=== What this task involves ===
Below are the records; copy every line in them that holds the string "will".

[Records from a dataset]
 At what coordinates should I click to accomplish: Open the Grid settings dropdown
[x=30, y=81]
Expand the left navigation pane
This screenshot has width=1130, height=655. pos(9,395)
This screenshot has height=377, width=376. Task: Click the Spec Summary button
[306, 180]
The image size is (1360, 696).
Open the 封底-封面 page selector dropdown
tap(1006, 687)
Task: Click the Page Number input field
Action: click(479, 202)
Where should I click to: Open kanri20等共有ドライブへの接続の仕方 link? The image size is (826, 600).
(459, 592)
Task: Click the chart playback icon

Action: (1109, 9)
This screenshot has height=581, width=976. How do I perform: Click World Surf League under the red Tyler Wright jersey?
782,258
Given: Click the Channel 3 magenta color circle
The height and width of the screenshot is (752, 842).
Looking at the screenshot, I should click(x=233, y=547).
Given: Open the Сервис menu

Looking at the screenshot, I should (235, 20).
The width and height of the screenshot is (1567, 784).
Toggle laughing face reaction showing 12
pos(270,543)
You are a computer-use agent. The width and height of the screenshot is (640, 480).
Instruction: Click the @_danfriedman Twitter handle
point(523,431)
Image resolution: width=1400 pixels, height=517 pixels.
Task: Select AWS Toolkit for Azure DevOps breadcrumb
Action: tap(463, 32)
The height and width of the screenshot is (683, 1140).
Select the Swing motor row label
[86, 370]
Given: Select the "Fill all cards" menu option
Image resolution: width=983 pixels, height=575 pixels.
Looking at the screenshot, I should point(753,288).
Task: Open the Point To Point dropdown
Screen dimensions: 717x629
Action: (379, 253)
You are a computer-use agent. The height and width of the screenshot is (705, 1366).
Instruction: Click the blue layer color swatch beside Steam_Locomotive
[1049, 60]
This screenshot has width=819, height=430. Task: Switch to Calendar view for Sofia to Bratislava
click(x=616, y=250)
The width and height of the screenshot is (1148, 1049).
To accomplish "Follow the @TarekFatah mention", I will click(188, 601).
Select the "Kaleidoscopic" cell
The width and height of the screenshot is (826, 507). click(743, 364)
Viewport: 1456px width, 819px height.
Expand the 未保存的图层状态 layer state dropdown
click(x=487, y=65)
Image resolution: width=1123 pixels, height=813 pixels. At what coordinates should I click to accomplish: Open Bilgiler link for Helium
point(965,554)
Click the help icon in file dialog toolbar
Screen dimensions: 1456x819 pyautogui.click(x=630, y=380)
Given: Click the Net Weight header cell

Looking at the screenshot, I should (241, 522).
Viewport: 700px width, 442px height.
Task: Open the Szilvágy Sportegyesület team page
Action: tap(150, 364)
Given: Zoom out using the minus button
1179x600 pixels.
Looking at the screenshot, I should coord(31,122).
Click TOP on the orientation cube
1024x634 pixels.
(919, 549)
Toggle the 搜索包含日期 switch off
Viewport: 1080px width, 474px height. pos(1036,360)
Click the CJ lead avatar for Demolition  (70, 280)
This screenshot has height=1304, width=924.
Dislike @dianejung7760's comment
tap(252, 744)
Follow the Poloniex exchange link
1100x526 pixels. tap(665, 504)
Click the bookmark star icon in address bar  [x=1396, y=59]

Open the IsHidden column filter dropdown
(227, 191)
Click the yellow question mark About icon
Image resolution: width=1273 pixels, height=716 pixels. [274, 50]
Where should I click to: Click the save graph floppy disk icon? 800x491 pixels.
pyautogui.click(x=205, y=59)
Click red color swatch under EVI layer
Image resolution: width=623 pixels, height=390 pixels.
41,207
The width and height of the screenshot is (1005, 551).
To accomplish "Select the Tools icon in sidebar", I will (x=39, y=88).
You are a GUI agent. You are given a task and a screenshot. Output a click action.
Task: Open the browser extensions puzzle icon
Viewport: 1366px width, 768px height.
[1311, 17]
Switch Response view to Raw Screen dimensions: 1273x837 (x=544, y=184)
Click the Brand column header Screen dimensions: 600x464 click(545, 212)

=== Task output ===
To accomplish "Follow the @TarekFatah mention", I will click(188, 601).
To accomplish "Select the Tools icon in sidebar", I will (x=39, y=88).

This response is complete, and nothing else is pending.